Cassazione conferma la censura al docente che diede del «cretino» ad uno studente
Non si possono insultare gli studenti, anche se a farlo è un docente. Lo ribadisce la Cassazione che, con una sentenza recente, ha confermato la sanzione disciplinare inflitta a un professore dell’Istituto tecnico Alberto Baggi di Sassuolo, in provincia di Modena. Il caso risale al 2019, quando l’insegnante aveva definito un alunno «cretino» durante una lezione. Una parola di troppo che è costata cara: il preside decise di punire l’episodio con una censura scritta, misura prevista dal codice disciplinare per la violazione dei doveri inerenti alla funzione docente.

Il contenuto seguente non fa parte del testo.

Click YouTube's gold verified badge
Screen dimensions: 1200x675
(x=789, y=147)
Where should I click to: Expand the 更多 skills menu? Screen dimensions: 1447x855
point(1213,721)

Cassazione conferma la censura al docente che diede del «cretino» ad uno studente

Il professore non accettò la decisione e intraprese un lungo iter giudiziario. Il primo ricorso al Tribunale civile di Modena venne respinto, così come quello successivo alla Corte d’Appello di Bologna. Nonostante le due sconfitte, l’insegnante decise di rivolgersi alla Suprema Corte per ottenere l’annullamento della sanzione, sostenendo che la misura fosse sproporzionata e che, secondo la sua versione, fosse stato erroneamente considerato anche un secondo insulto mai pronunciato.

La Cassazione ha però confermato la linea seguita dai giudici di merito, ritenendo la sanzione adeguata. Nella decisione si evidenzia come il provvedimento disciplinare fosse basato esclusivamente sull’epiteto
 «cretino» rivolto al singolo studente e non sugli altri presunti insulti. La censura è stata dunque giudicata «proporzionata al comportamento» e conforme alle norme vigenti che tutelano la dignità degli alunni e il corretto svolgimento delle funzioni educative.

Il docente, nel corso dei vari gradi di giudizio, aveva ammesso di aver usato il termine offensivo, ma negato di aver insultato l’intera classe. La Corte d’Appello aveva già chiarito che la sanzione si riferiva soltanto all’insulto individuale, senza tener conto delle altre accuse.

Con questa decisione, la Cassazione ribadisce un principio essenziale: il linguaggio usato in aula è parte integrante della funzione docente e deve essere sempre improntato alla correttezza e alla tutela della dignità degli alunni. Una lezione che, questa volta, il professore di Sassuolo ha appreso nel modo più duro.